How to cook deliciously - Creamy Hatch Chile and Mushroom Chicken Breasts

1 . Stage

Spray a slow cooker with nonstick cooking spray. Place chicken breasts in the slow cooker.

2 . Stage

Heat olive oil in a skillet until shimmering. Add onion; cook and stir for 5 minutes. Add mushrooms and cook until onion is translucent and mushrooms are soft, 2 to 4 minutes. Add garlic and cook for 1 minute more.

3 . Stage

Transfer the onion mixture to the slow cooker. Add chicken broth, taco seasoning, salt, and pepper. Cook on High for 1 hour 30 minutes.

4 . Stage

Meanwhile, set oven rack about 6 inches from the heat source and preheat the oven's broiler. Line a baking sheet with aluminum foil.
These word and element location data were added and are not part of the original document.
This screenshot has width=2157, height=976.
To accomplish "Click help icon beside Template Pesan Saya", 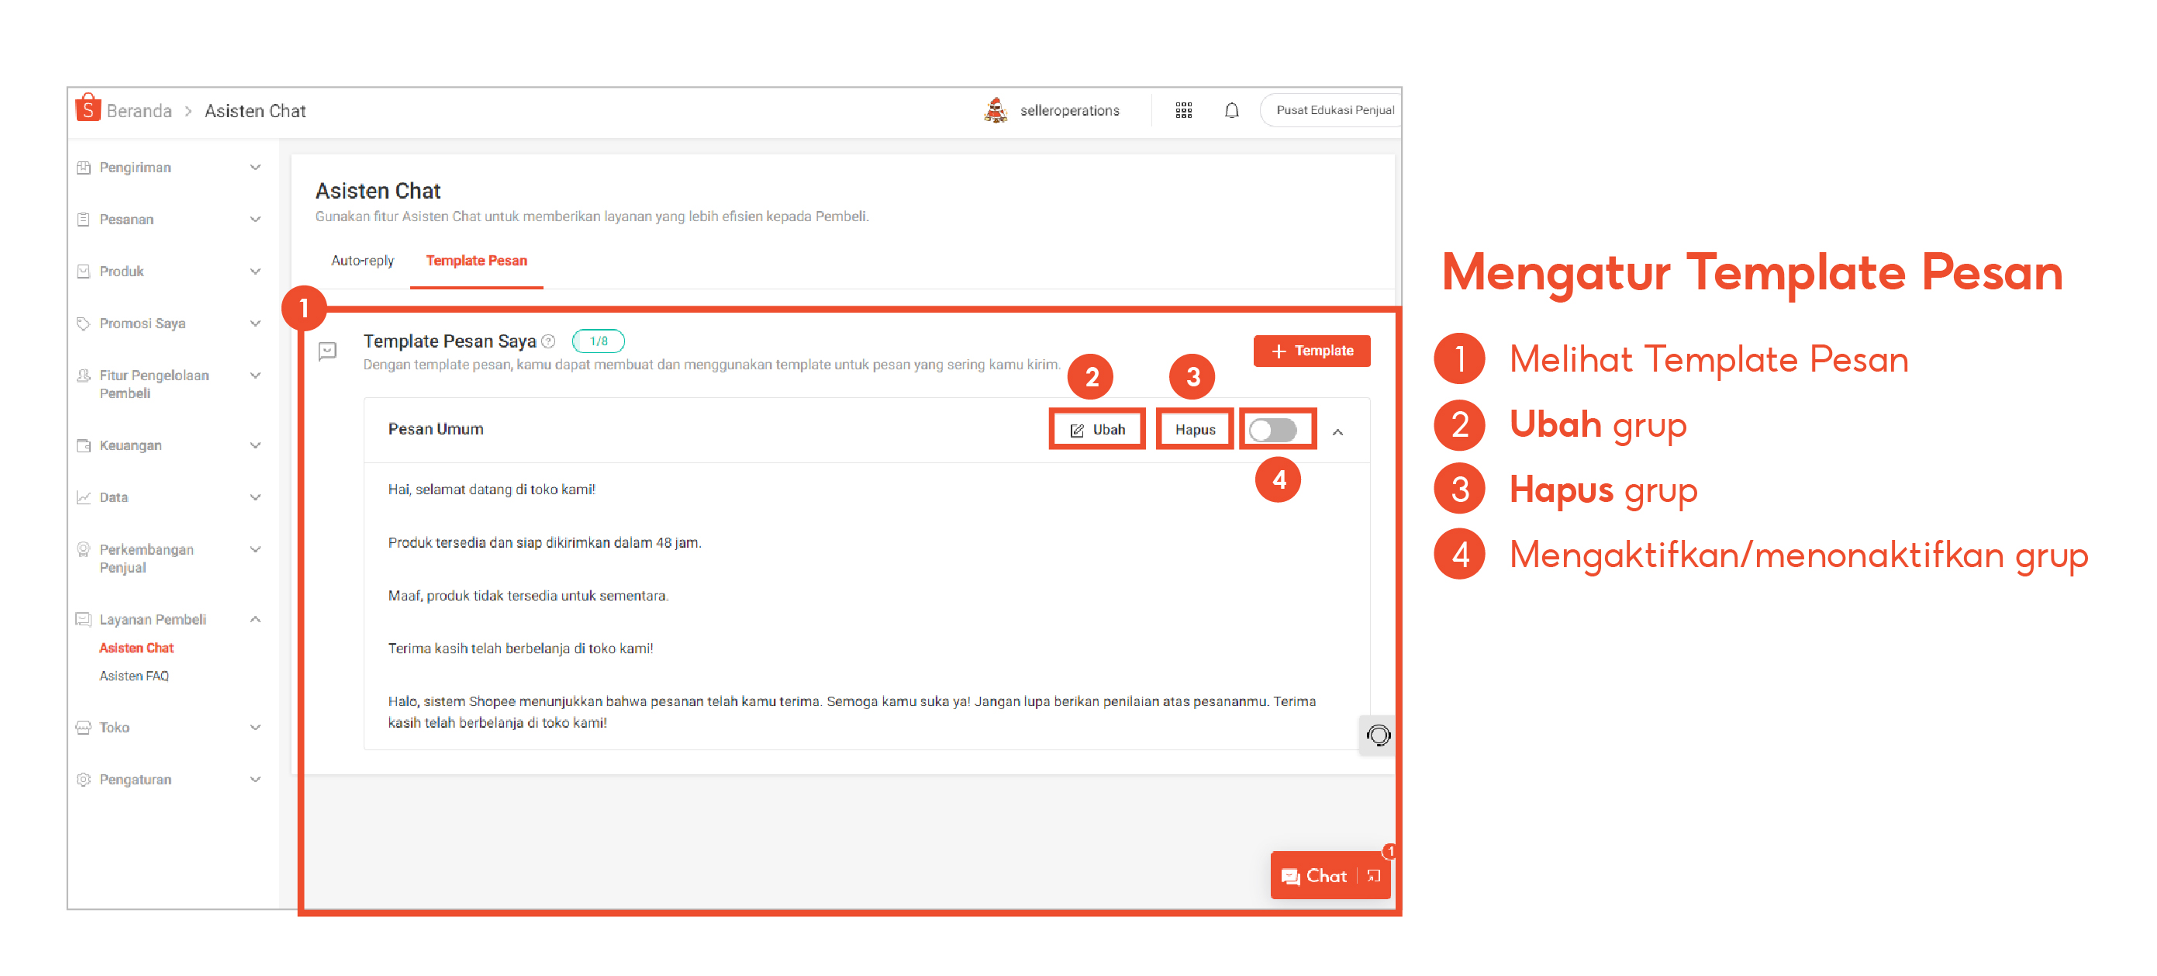I will click(549, 341).
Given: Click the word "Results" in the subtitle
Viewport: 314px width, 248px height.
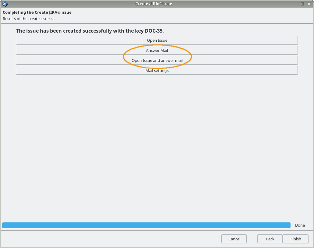Looking at the screenshot, I should click(x=9, y=19).
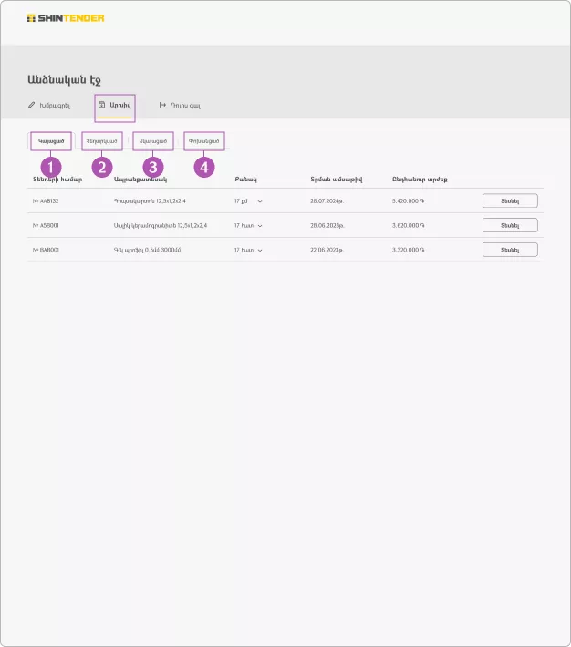571x647 pixels.
Task: Click the purple number 4 badge
Action: pos(204,167)
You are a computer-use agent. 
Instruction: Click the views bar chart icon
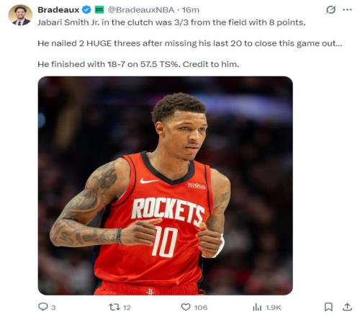[257, 307]

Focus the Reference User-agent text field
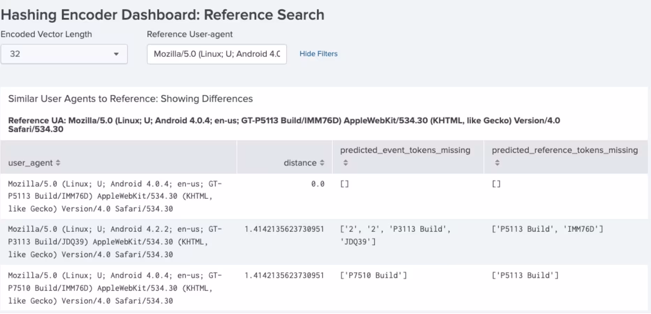point(216,54)
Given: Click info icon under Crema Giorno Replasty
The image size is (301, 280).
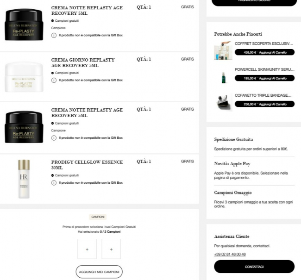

Place chile peppers cut-side down on baking sheet.

5 . Stage

Broil the chile peppers until skin is heavily blistered and turning black, about 4 minutes per side.

6 . Stage

Transfer the chile peppers to a bowl and cover tightly with plastic wrap. Allow to steam as they cool, about 15 minutes. Remove the skins and chop the flesh into 1-inch pieces.

7 . Stage

Add Hatch chiles and heavy whipping cream to the slow cooker and cook for 30 minutes more.